AP Photo/Steve Cannon
(Indianapolis, Ind.) - There may be more trouble for former Indiana Superintendent of Public Instruction Tony Bennett.
The Associated Press reports that Bennett may have been using state resources for his failed 2012 re-election campaign. The report says Bennett kept multiple campaign databases on Department of Education servers and ordered his staff to dissect a speech by his Democratic opponent for inaccuracies last fall.
"Below is a link to Glenda (Ritz)'s forum in Bloomington. It is 1:35 minutes. I would ask that people watch this and scrub it for every inaccuracy and utterance of stupidity that comes out of her mouth," Bennett wrote to chief of staff Heather Neal in one email published in the article.
The practices are apparent violations of Indiana election and ethics laws, according to the Associated Press.

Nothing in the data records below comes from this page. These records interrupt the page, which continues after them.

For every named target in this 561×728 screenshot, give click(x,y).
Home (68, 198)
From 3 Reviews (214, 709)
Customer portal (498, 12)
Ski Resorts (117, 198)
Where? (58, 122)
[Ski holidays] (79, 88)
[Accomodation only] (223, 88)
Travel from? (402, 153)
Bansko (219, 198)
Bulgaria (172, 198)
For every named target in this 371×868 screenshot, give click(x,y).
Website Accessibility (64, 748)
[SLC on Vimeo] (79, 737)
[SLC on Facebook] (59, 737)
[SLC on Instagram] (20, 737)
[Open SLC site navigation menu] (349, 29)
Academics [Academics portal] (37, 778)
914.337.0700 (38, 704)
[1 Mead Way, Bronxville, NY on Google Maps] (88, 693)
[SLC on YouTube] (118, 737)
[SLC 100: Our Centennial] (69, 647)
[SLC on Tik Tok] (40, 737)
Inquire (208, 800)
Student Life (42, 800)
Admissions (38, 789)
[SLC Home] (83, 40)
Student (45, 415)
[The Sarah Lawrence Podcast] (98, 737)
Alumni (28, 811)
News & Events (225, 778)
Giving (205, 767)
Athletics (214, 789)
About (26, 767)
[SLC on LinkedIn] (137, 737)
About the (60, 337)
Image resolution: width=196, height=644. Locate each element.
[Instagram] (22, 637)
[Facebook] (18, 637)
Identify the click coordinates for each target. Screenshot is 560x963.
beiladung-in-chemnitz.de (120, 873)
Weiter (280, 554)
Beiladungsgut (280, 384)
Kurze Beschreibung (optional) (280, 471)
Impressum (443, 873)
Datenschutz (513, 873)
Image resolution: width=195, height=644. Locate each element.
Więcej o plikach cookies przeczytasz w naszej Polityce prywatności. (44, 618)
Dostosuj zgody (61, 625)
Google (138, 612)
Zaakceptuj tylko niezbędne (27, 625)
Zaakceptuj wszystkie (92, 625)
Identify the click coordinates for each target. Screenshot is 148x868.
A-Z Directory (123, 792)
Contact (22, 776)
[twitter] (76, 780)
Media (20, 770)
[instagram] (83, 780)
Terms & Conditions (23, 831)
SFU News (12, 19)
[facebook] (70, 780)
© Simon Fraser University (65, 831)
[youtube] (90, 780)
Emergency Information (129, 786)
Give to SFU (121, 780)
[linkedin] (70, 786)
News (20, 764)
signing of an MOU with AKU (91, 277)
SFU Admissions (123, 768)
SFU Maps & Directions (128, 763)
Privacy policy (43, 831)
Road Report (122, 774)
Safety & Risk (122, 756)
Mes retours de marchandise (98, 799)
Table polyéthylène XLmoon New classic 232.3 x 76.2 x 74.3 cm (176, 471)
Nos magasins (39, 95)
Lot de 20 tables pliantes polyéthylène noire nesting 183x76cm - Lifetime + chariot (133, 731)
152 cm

Bennett denied instructing department staff to do his campaign work and insisted the database was to be used for making “thank you” calls after the November 2012 election.
The activity could violate Indiana’s ghost employment statute and result in criminal prosecution.
In July, the AP reported that Bennett last year altered the state’s A-F school grading system to benefit the grade of a Republican donor’s Indianapolis charter school.
Although the scandal brought about his resignation as the education commissioner in Florida, Bennett has denied the allegations. However, the revelation has spurred Republican Governor Mike Pence, GOP statehouse leaders, and Democrat State Superintendent of Public Instruction Glenda Ritz – the candidate who defeated Bennett in November – to begin rewriting the school assessment criteria.
On Tuesday, the Sunshine State News reported that the Associated Press was being fed Bennett’s Indiana emails by Ritz. Two employees speaking on the condition of anonymity told the newspaper that Ritz shared Bennett’s entire Outlook file containing six months of emails, four years of calendar items, and more to reporter Tom LoBianco.